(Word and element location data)
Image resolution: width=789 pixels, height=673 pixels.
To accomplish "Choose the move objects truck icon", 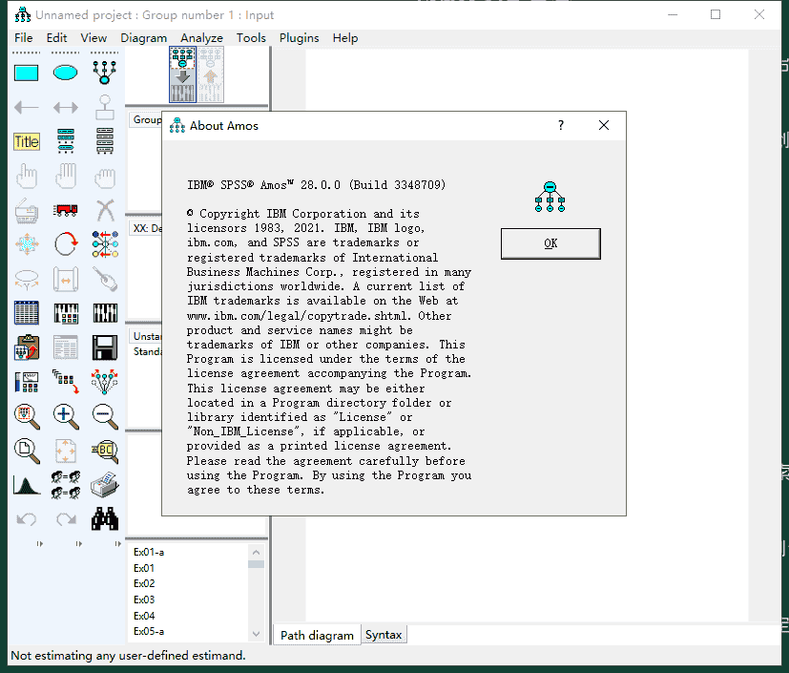I will 66,210.
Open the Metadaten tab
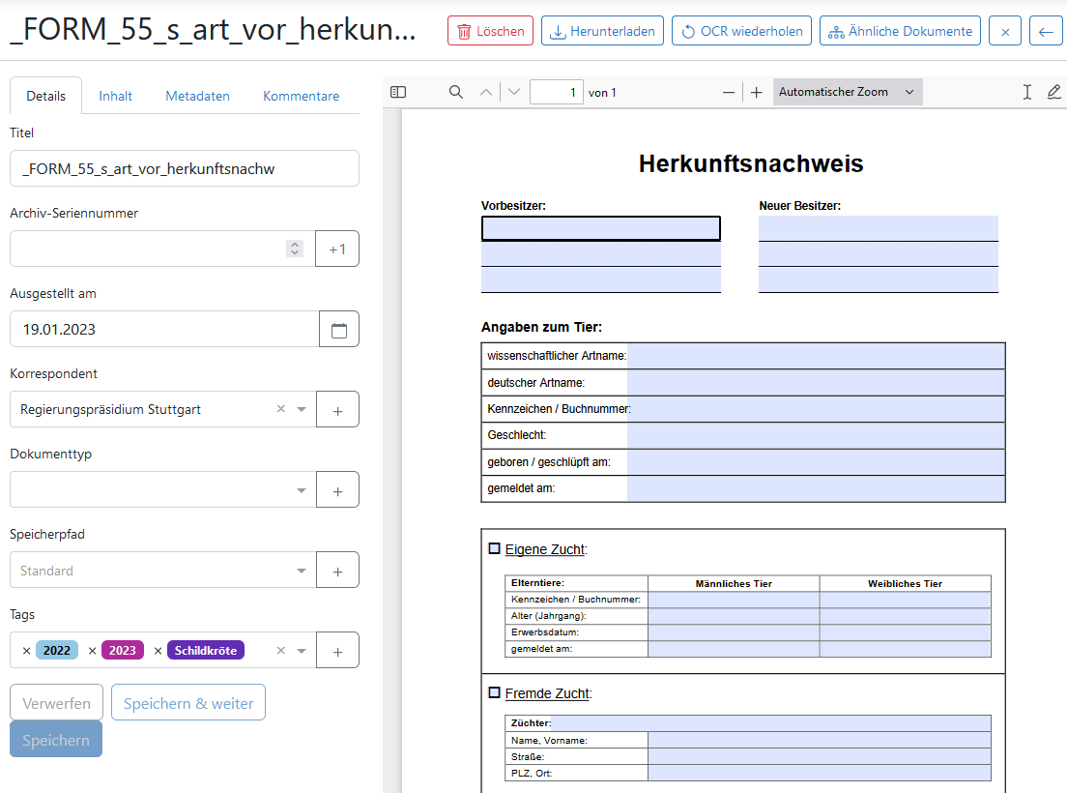 point(197,96)
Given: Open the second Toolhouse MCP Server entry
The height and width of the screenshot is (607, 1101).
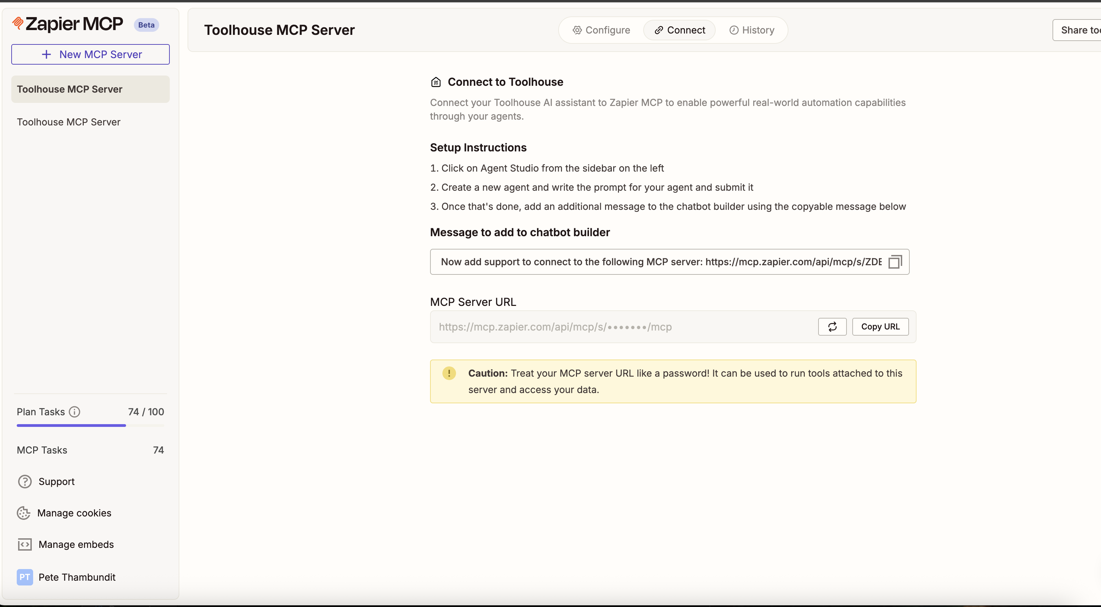Looking at the screenshot, I should 69,122.
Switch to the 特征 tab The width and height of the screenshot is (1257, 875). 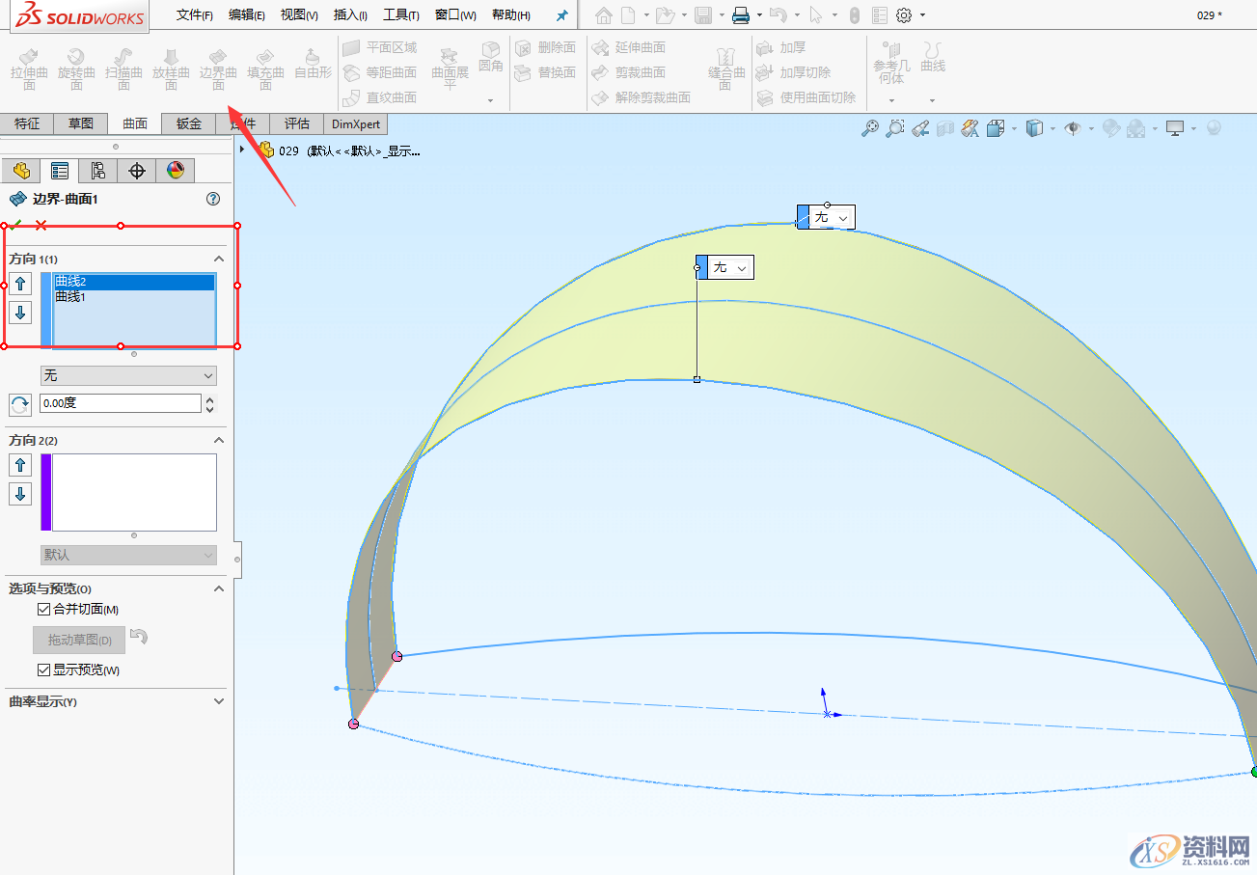coord(27,123)
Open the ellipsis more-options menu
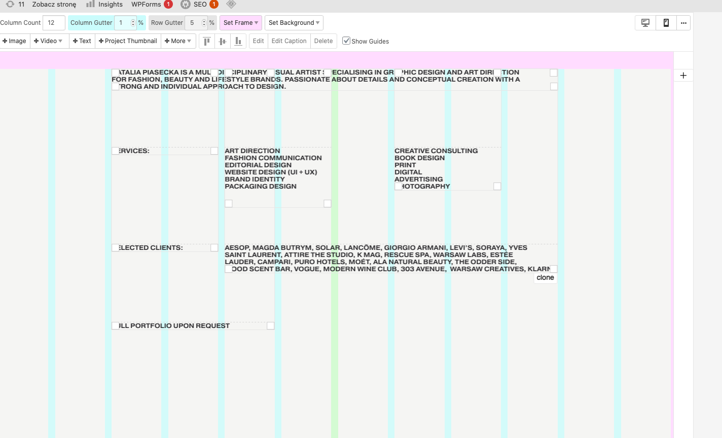722x438 pixels. [683, 23]
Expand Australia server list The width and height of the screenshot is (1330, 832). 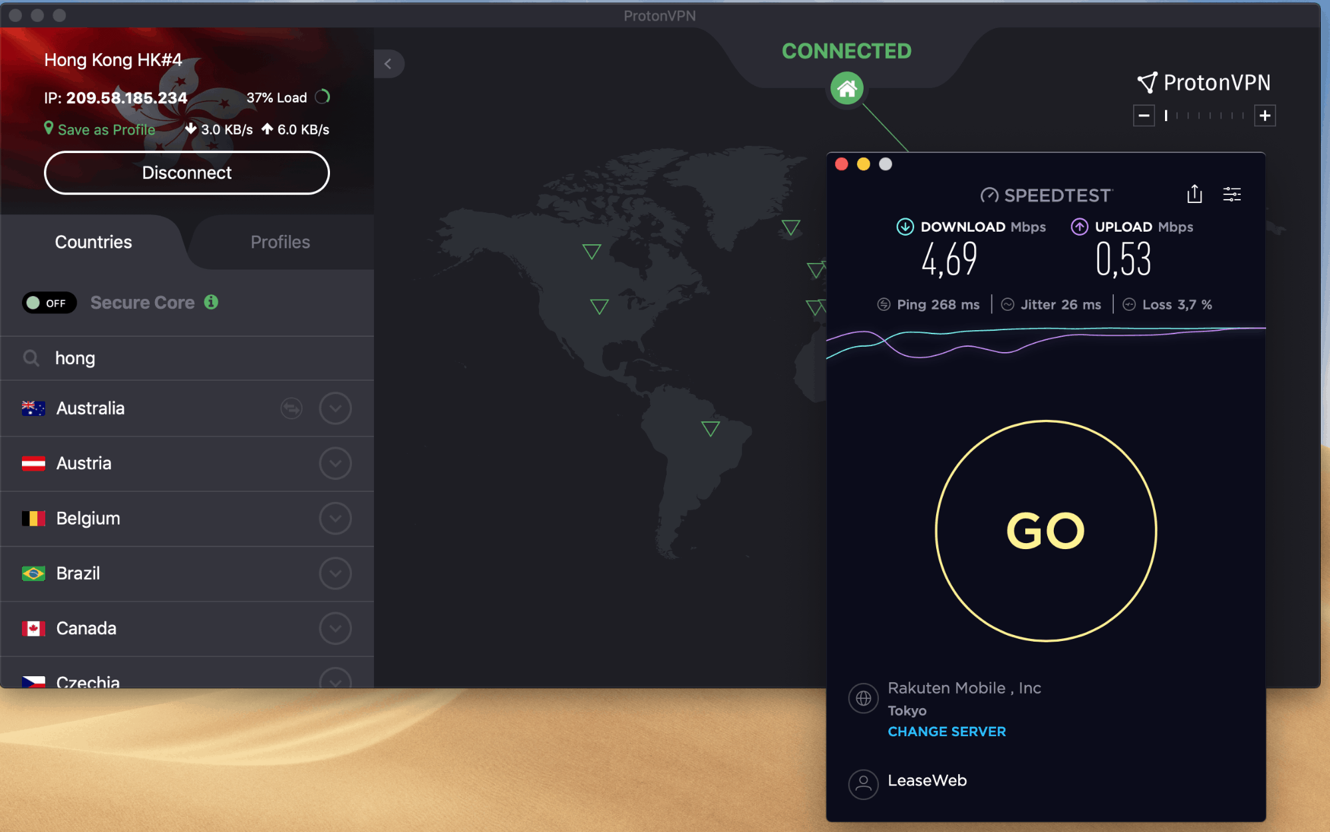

TASK GOAL:
Extract each line of the entries above that contains the string "Open". Matches must have the same capitalization.

EXERCISE OUTPUT:
Open the Metadaten tab
Given: Open the second Toolhouse MCP Server entry
Open the ellipsis more-options menu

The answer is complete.